- **Task details**:
Give again, exactly as written, each line of the material below starting at the line that contains "Where should I click to: Switch" and ending at the line that contains "The image size is (1523, 779).". Both ends count, and no other line does.

- **Extracted entries**:
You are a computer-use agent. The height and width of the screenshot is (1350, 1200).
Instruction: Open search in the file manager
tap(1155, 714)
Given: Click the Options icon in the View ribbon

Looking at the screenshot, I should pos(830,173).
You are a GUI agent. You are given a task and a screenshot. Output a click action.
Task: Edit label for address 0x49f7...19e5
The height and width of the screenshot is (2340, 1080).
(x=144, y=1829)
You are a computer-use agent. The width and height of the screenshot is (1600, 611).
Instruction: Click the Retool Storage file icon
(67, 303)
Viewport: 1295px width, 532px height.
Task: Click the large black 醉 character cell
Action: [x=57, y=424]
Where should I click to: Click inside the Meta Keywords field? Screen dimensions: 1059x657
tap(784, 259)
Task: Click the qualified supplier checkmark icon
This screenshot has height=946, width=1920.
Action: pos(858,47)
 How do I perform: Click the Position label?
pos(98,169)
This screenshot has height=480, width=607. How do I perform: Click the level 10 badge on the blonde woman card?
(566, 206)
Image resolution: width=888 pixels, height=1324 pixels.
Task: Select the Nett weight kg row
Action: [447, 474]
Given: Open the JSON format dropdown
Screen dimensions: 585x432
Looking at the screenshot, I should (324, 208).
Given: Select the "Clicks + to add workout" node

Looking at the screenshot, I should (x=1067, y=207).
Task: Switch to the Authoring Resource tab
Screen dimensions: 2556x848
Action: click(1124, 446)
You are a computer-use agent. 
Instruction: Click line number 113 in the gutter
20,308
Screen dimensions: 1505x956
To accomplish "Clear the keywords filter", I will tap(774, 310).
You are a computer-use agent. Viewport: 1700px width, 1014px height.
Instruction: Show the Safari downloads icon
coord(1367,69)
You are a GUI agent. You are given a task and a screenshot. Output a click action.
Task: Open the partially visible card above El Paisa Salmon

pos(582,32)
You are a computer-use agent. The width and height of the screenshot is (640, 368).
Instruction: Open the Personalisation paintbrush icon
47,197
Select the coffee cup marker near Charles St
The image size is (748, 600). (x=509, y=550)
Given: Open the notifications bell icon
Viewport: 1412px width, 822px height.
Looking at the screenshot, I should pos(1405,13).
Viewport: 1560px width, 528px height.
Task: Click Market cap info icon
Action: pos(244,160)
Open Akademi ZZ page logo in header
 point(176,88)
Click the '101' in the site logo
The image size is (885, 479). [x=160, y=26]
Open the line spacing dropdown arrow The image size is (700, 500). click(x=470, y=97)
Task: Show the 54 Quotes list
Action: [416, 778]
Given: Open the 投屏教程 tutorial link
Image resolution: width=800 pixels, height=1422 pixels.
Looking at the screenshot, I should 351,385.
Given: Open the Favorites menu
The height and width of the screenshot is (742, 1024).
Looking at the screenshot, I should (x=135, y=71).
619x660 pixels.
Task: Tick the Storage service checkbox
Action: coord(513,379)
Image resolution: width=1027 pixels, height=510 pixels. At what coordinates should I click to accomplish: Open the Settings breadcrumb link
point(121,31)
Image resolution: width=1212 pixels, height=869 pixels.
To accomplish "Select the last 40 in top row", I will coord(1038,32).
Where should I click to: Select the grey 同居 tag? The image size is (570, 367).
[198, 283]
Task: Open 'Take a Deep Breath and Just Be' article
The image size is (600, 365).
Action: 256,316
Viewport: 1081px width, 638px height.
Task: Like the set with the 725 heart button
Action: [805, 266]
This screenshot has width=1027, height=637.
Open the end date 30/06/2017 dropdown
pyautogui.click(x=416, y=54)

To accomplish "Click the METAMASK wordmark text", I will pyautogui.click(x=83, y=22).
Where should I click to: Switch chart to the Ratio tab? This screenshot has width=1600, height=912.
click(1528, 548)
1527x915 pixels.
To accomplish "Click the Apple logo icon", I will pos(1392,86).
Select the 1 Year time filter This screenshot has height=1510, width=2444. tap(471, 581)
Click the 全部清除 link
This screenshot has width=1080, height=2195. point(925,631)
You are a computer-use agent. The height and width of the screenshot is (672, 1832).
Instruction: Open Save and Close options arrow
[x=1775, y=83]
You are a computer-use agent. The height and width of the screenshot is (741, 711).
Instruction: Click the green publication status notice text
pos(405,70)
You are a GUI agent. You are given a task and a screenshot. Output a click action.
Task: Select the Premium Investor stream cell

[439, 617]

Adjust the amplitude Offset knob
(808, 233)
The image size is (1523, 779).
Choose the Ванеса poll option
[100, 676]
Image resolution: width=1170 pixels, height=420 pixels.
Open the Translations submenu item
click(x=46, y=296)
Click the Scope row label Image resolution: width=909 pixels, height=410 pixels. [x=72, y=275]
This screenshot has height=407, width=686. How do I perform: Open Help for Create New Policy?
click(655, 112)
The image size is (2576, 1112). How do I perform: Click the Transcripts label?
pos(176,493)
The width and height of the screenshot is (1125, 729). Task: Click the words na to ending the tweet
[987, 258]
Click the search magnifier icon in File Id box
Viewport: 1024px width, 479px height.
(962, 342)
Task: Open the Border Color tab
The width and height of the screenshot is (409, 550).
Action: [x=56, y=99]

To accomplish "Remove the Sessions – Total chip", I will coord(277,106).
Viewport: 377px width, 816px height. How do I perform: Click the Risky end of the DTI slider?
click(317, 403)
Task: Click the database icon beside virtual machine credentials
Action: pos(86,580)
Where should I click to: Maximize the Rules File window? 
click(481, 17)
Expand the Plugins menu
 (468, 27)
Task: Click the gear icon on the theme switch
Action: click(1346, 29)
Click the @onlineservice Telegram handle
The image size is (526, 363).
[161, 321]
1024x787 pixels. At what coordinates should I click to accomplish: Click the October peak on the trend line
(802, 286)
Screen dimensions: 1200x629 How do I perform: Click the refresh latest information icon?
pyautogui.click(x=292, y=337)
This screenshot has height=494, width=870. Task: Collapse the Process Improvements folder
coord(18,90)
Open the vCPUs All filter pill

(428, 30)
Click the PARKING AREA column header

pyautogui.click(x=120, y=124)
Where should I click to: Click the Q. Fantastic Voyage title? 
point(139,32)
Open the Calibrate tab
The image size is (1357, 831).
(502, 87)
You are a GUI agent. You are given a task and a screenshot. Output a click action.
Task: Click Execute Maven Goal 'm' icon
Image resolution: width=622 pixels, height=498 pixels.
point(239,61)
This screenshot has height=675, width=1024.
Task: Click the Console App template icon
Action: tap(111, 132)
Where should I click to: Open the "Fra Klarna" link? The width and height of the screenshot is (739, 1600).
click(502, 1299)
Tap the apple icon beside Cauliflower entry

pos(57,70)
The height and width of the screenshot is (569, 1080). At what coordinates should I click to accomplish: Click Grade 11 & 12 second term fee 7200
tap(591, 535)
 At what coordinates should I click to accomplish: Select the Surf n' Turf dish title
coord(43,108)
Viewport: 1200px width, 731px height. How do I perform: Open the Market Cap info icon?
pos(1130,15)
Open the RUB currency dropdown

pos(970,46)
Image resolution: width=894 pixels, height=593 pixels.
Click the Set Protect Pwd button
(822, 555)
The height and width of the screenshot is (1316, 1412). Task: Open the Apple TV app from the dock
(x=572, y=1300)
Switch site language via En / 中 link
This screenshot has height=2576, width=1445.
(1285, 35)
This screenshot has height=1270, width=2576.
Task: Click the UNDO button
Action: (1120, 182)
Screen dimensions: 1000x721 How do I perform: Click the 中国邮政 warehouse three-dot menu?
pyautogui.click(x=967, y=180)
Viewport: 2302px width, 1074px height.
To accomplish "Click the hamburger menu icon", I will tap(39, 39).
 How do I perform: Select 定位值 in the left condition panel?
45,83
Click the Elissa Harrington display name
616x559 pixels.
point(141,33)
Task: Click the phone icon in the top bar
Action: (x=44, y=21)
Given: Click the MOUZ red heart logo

- **Exercise response**:
Where should I click to: Switch chart to the Ratio tab? This screenshot has width=1600, height=912.
click(1528, 548)
1527x915 pixels.
To accomplish "Click the Apple logo icon", I will pos(1392,86).
Select the 1 Year time filter This screenshot has height=1510, width=2444. tap(471, 581)
Click the 全部清除 link
This screenshot has width=1080, height=2195. point(925,631)
You are a computer-use agent. The height and width of the screenshot is (672, 1832).
Instruction: Open Save and Close options arrow
[x=1775, y=83]
You are a computer-use agent. The height and width of the screenshot is (741, 711).
Instruction: Click the green publication status notice text
pos(405,70)
You are a GUI agent. You are given a task and a screenshot. Output a click action.
Task: Select the Premium Investor stream cell

[439, 617]

Adjust the amplitude Offset knob
(808, 233)
The image size is (1523, 779).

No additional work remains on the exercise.